A predictive maintenance system that forecasts industrial equipment failures from sensor data using gradient boosting, survival analysis for remaining useful life estimation, and SHAP-based explanations.
Unplanned equipment downtime costs industrial operations thousands of dollars per hour. This project builds a failure prediction pipeline that ingests sensor readings (temperature, vibration, pressure, RPM, power consumption) from 50 machines and predicts whether a failure will occur within the next 7 days. Four classifiers are trained, a Weibull survival model estimates remaining useful life, and a cost-based threshold optimizer balances unplanned downtime ($15K) against preventive maintenance ($1.5K).

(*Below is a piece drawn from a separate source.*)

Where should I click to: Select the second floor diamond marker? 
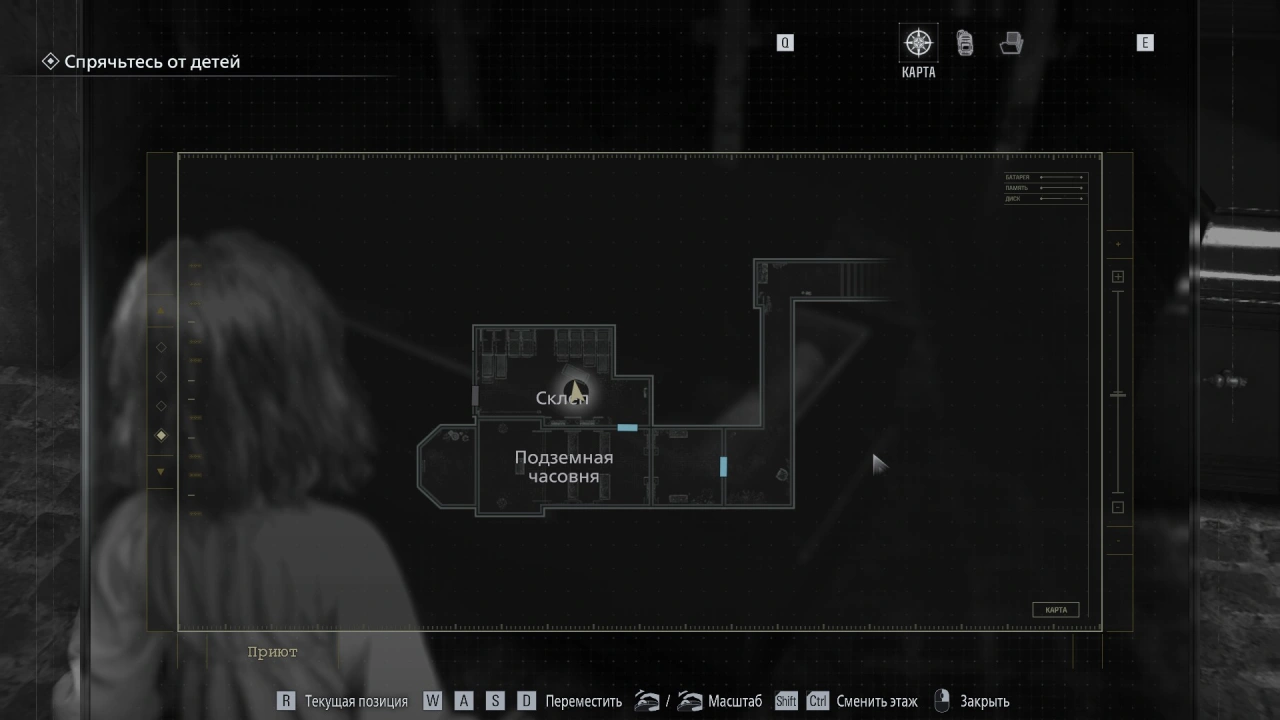[x=161, y=377]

Problem → Predicting equipment failures before they happen using sensor data
Solution → XGBoost with survival analysis, SHAP explanations, and cost-based threshold tuning
Impact → AUC 0.94, catches 91% of failures with optimized maintenance scheduling
| Metric | Value |
|---|---|
| AUC-ROC | 0.94 |
| Recall (failures caught) | 91% |
| Precision | 78% |
| PR-AUC | 0.76 |
| Best model | XGBoost |
┌──────────────────┐ ┌──────────────────┐ ┌──────────────────┐
│ Sensor data │───▶│ Feature │───▶│ Rolling │
│ generation │ │ extraction │ │ aggregations │
└──────────────────┘ └──────────────────┘ └────────┬─────────┘
│
┌──────────────────────────────┘
▼
┌──────────────────────┐ ┌──────────────────────┐
│ Model training │───▶│ Survival analysis │
│ (4 classifiers) │ │ (Weibull AFT / RUL) │
└──────────────────────┘ └──────────┬───────────┘
│
┌──────────────────────────┘
▼
┌──────────────────────┐ ┌──────────────────────┐
│ SHAP explanations │───▶│ Maintenance │
│ + threshold tuning │ │ dashboard │
└──────────────────────┘ └──────────────────────┘
Project structure
project_21_predictive_maintenance/
├── data/
│ ├── sensor_readings.csv # Sensor dataset
│ └── generate_data.py # Synthetic data generator
├── src/
│ ├── __init__.py
│ ├── data_loader.py # Data generation and loading
│ └── model.py # Training, evaluation, SHAP, RUL
├── notebooks/
│ ├── 01_eda.ipynb # Exploratory data analysis
│ ├── 02_feature_engineering.ipynb # Rolling features, interactions
│ ├── 03_modeling.ipynb # Model training and CV
│ └── 04_evaluation.ipynb # ROC, SHAP, cost analysis
├── app.py # Streamlit dashboard
├── requirements.txt
└── README.md
# Clone and navigate
git clone https://github.com/guydev42/calgary-data-portfolio.git
cd calgary-data-portfolio/project_21_predictive_maintenance
# Install dependencies
pip install -r requirements.txt
# Generate sensor data
python data/generate_data.py
# Launch dashboard
streamlit run app.py| Property | Details |
|---|---|
| Source | Synthetic industrial sensor data |
| Readings | 15,000 |
| Machines | 50 |
| Failure rate | ~8% (1,200 pre-failure readings) |
| Features | 11 (temperature, vibration, pressure, rpm, power, rolling stats) |
| Target | failure_within_7days (binary) |
Sensor feature engineering
- Rolling 24h mean temperature and standard deviation of vibration
- Temperature-pressure ratio as an interaction feature
- Machine-level attributes: age, operating hours, maintenance history
Model training
- Four classifiers: Logistic Regression, Random Forest, XGBoost, Gradient Boosting
- 5-fold StratifiedKFold cross-validation
- Class imbalance handled via class_weight and scale_pos_weight
- Metrics: AUC-ROC, precision, recall, F1, PR-AUC
Survival analysis
- Weibull Accelerated Failure Time (AFT) model from lifelines
- Covariates: machine age, mean temperature, mean vibration
- Outputs remaining useful life (RUL) estimates per machine
SHAP explainability
- TreeExplainer for gradient boosting models
- Global feature importance via mean absolute SHAP values
- Waterfall plots for individual sensor reading explanations
Cost-optimized threshold
- Business cost model: FN cost ($15,000 unplanned downtime) vs FP cost ($1,500 preventive maintenance)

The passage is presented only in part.